[YOUR GOAL]:
Only the lines from the beginning of the data through the line holding "Task: Click the plus sign in the first field" belong in the answer, printed exactly and without pictures.

[Pixel coordinate grounding data]:
━━━━━━━━━━━━━━━━━━━━

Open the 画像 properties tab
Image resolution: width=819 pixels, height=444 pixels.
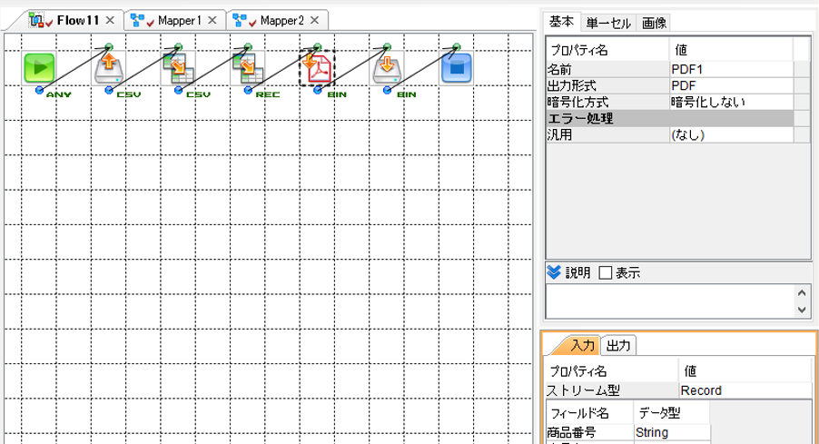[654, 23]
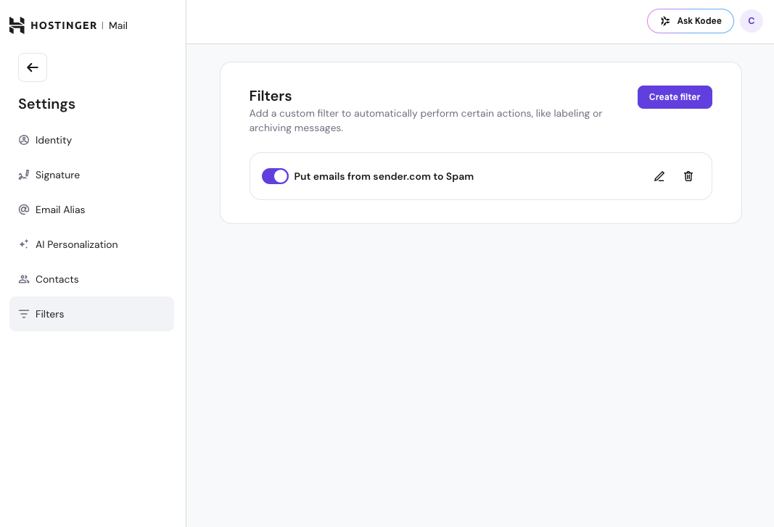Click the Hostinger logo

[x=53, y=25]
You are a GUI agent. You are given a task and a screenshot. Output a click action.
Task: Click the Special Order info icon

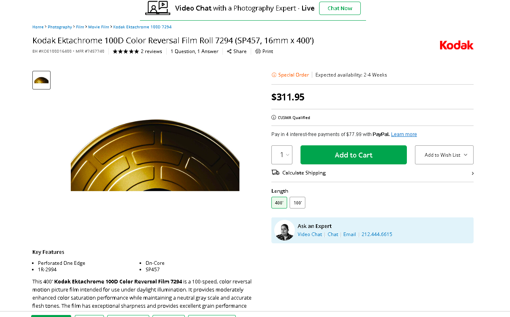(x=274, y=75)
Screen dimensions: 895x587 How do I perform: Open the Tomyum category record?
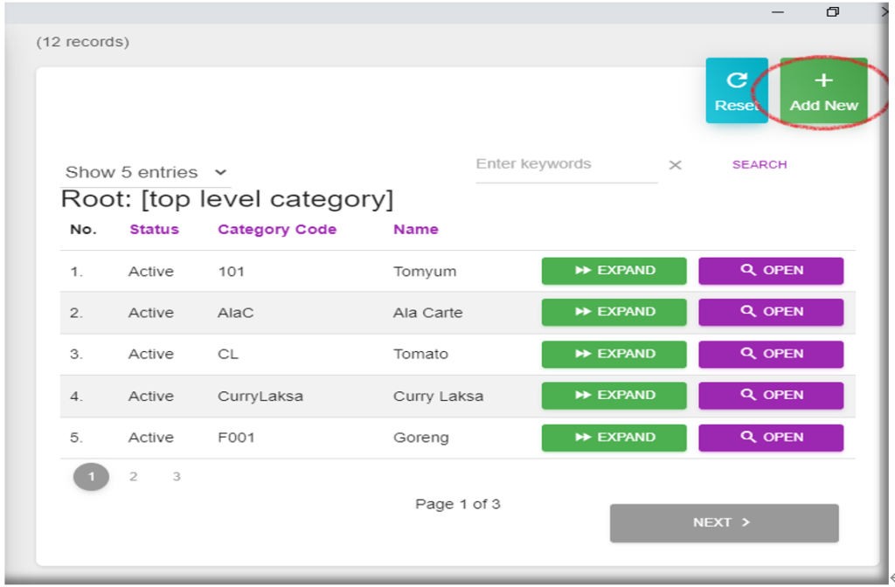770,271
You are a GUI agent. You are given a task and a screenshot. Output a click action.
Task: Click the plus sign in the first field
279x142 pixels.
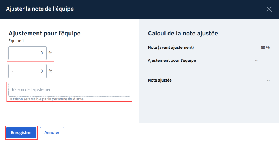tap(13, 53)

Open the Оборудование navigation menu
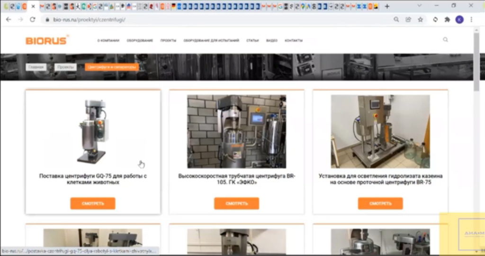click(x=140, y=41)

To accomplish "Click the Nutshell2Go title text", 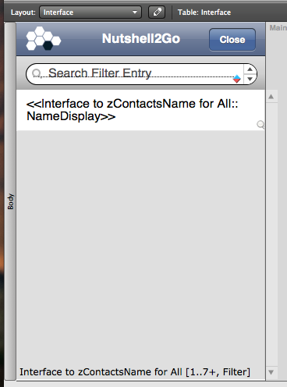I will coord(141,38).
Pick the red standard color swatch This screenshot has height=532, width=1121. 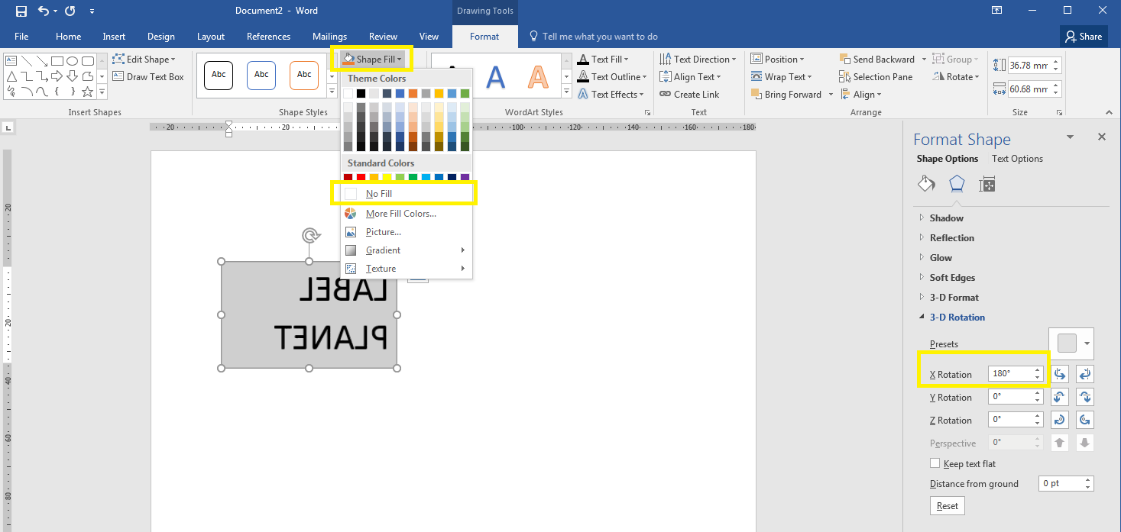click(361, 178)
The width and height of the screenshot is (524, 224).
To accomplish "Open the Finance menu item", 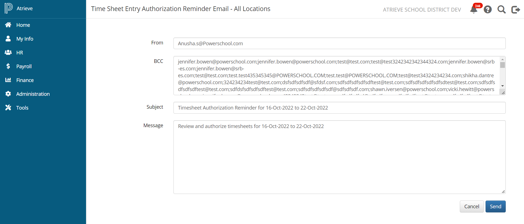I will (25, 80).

━━━━━━━━━━━━━━━━━━━━

[ANSWER BELOW]:
Open the 画像 properties tab
Image resolution: width=819 pixels, height=444 pixels.
[654, 23]
Click the Hostinger logo

[x=53, y=25]
You are a GUI agent. You are given a task and a screenshot. Output a click action.
Task: Click the Special Order info icon

(x=274, y=75)
Screen dimensions: 895x587 How do I perform: Open the Tomyum category record?
770,271
You are a GUI agent. You are given a task and a screenshot. Output a click action.
Task: Click the plus sign in the first field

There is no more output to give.